PROBLEM REQUIREMENTS
Please set down only the lines that run from the one containing "1965x974 pixels. At" to the end of the listing below, exactly as written.

Content starts

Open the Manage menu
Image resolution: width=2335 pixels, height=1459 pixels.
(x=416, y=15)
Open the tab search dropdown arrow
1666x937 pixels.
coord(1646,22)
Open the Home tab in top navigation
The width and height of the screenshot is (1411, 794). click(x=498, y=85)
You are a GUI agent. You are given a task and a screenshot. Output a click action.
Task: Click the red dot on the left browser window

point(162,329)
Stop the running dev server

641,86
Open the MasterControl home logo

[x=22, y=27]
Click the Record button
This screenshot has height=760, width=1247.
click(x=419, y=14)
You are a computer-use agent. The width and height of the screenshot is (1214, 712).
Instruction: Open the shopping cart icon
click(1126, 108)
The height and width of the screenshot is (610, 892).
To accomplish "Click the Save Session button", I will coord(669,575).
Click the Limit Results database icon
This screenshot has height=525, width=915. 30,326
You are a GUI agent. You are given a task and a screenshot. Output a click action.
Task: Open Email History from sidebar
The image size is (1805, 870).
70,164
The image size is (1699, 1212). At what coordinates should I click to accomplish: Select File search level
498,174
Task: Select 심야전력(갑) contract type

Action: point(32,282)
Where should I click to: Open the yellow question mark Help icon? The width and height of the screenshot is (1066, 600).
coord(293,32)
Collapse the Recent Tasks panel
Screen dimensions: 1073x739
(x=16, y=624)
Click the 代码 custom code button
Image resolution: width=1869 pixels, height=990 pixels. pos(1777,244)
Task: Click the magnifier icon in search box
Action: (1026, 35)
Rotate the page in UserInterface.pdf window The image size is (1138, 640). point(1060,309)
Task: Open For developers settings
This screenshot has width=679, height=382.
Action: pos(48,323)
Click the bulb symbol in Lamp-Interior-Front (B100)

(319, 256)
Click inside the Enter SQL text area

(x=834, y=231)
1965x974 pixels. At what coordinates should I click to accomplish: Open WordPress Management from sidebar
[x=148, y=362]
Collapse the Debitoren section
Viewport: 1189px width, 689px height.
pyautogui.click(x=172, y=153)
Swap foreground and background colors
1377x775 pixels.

Content ends

ANSWER BOX
1965x974 pixels. At what coordinates should I click to accomplish: Open WordPress Management from sidebar
[x=148, y=362]
Collapse the Debitoren section
Viewport: 1189px width, 689px height.
pyautogui.click(x=172, y=153)
Swap foreground and background colors
1377x775 pixels.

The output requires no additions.